The data below:
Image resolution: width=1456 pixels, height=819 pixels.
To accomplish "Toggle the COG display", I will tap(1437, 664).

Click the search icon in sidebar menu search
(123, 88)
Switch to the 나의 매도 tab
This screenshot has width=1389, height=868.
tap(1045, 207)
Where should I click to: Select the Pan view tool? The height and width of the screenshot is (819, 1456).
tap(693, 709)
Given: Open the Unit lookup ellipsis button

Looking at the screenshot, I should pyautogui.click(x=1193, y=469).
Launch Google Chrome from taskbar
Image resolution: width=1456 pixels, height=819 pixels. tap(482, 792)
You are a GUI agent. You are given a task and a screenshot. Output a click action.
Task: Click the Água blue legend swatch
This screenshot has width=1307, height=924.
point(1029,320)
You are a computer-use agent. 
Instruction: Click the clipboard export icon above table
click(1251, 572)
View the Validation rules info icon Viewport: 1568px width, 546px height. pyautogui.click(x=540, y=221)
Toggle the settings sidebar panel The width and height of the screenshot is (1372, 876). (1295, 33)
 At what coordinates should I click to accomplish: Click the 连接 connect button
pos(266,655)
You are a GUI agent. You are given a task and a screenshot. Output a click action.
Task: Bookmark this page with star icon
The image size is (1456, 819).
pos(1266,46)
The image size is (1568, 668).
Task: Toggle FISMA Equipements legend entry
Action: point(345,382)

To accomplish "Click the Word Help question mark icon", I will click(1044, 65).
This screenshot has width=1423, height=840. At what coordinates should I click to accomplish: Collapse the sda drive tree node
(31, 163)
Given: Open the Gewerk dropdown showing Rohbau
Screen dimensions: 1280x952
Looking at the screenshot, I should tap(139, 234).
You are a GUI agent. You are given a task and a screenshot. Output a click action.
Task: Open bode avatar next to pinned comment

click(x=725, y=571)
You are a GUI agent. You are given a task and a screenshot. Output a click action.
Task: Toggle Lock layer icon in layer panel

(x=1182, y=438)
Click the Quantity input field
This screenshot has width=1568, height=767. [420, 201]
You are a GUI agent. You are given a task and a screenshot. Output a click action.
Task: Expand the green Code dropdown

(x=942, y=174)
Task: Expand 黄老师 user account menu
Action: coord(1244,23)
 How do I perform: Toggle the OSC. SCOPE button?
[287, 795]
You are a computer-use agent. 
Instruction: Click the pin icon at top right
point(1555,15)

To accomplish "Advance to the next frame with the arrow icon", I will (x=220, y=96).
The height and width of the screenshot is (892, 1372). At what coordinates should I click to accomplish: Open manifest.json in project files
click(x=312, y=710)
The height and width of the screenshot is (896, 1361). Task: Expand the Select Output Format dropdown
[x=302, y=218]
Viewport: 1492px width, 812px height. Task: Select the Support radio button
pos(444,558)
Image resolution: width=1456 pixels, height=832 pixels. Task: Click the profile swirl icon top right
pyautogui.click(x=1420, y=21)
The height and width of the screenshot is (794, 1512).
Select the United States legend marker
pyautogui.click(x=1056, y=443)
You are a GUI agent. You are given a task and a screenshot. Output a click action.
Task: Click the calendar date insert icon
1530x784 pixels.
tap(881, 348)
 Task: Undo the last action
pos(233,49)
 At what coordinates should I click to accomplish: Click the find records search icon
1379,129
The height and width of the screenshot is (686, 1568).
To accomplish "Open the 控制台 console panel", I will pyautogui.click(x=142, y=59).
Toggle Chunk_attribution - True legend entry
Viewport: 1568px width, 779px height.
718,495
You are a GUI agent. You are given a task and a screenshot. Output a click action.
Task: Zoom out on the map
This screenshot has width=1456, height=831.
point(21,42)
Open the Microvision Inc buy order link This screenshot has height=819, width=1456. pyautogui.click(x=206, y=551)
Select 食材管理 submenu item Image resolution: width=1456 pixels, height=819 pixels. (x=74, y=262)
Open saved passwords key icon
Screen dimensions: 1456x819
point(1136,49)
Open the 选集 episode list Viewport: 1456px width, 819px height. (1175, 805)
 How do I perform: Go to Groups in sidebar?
End of The data.
# [Task goal]
Among the lines above, which hold the word "with"? Report each one.

# [Task output]
Task: Bookmark this page with star icon
To accomplish "Advance to the next frame with the arrow icon", I will (x=220, y=96).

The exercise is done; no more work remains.